For anti-smudge, untreated and nanoparticle-binder surfaces were contaminated with silicon carbide contaminants and a hexadecane-soaked cloth was used to wipe the surfaces. The anti-smudge images are shown in Figure 30. For the oil-repellent surfaces, the particles were transferred to the cloth with no observable particles remaining on the surfaces. However, on the untreated samples, many particles remained on the sample and oil was transferred from the cloth to the sample. The anti-smudge property relies on a high CA and low CAH for the oil. The oil in the cloth is able to collect oleophilic contaminants from the surface of the coating without sticking to the surface. Using image analysis, the percentage of contaminants removed from the surfaces during the anti- smudge test was determined as shown in Figure 31. On the untreated surfaces, about 15-

20% of the contaminants were removed. On the surfaces with the nanoparticle-binder and fluorosilane coating, over 90% of the contaminants on the coated samples were removed.

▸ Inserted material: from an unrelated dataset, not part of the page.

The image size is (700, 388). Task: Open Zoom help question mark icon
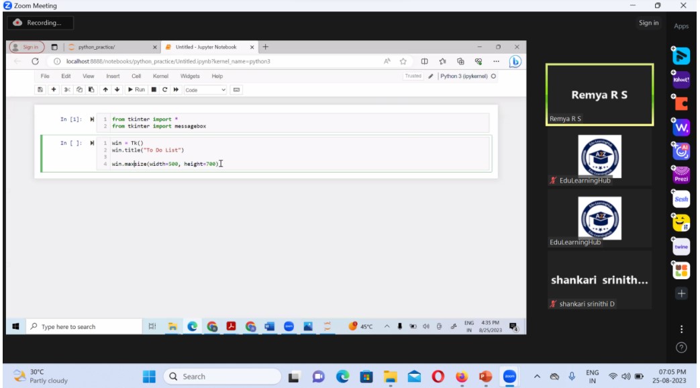681,347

Figure 30: Optical micrographs of contaminated surface and oil-impregnated microfiber

cloth before and after anti-smudge test on untreated and nanoparticle-binder and

fluorosilane surfaces using glass and polypropylene substrates. Dark spots on

coatings and cloth indicate silicon carbide particle contaminants. Untreated

samples show oil transferred to the substrate and few contaminants removed via

cloth. Coated samples show oil was not transferred to the substrate and that many

contaminants were removed via the cloth.

Figure 31: Percentage of silicon carbide contaminants removed from the surface during

the anti-smudge test for glass and polypropylene substrates, either untreated or

coated with nanoparticle-binder and fluorosilane. Image analysis shows >90%

removal of particles for the coating compared to about 15-20% removal on the

untreated substrates.

4.2.6. Transparency

Many applications of liquid-repellent surfaces require transparency of the coating.

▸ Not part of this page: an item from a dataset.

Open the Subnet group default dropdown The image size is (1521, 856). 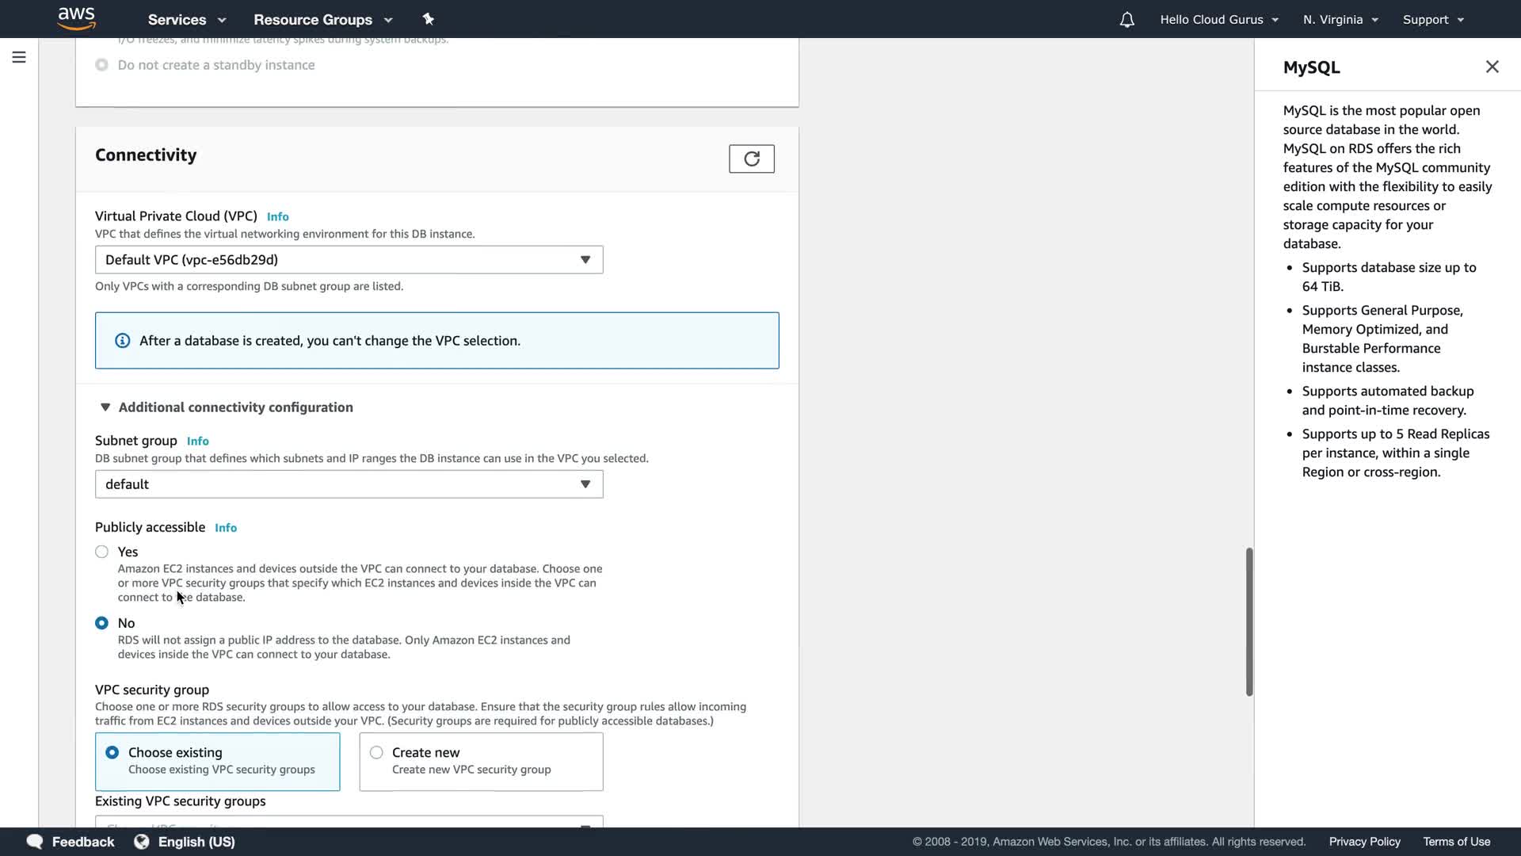click(x=349, y=484)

When text is placed behind the coatings on glass and PET, the text remains readable suggesting that the coatings display characteristics of transparency as shown in Figure 32.

The edges of each sample are indicated with dashed lines. PP is an opaque polymer and so PET was chosen for transparency because PET is a transparent polymer. Further improvement in transparency, potentially by decreasing the thickness of the nanoparticle layer, may be possible in the future. For applications sensitive to transparency such as windshields and electronic displays, additional characterization using transparency standards should be performed.

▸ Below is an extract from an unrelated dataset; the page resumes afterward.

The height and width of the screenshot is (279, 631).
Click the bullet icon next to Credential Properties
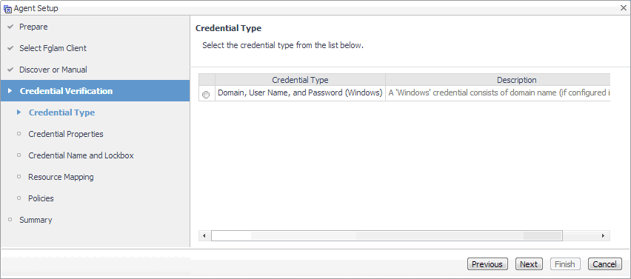19,134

Figure 32: Photographs showing transparency for untreated and nanoparticle-binder and

fluorosilane on glass and PET substrates. The reduction in transparency in the

coated samples is due to the SiO2 nanoparticles and binder. Edges of each sample

are shown in dashed lines.

4.2.7. High temperature durability

The nanoparticle-binder and fluorosilane coating on glass substrate was tested for hot environments by placing the sample on a hot plate. Water and hexadecane droplets of increasing temperature were placed onto the heated sample and the CA were recorded as shown in Figure 33. Droplets with temperatures up to 80°C were tested; however, it is expected that the substrate was subjected to even higher temperatures since it was in direct contact with the hot plate. Even at the max tested temperature, the coating exhibited superhydrophobicity and superoleophobicity. At 80°C, the water CA was 159 ±

3° and the hexadecane CA was 153 ± 2°. By testing hexadecane at a higher temperature, it shows that the coating repels lower surface tensions than hexadecane at room

Figure 33: Contact angles of water and hexadecane on nanoparticle-binder and

fluorosilane coating on glass showing superhydrophobicity and

superoleophobicity at droplets with temperatures up to 80°C. The coating repels

water and hexadecane at lower surface tensions due to the higher temperatures as

well as staying resistant to the higher temperatures.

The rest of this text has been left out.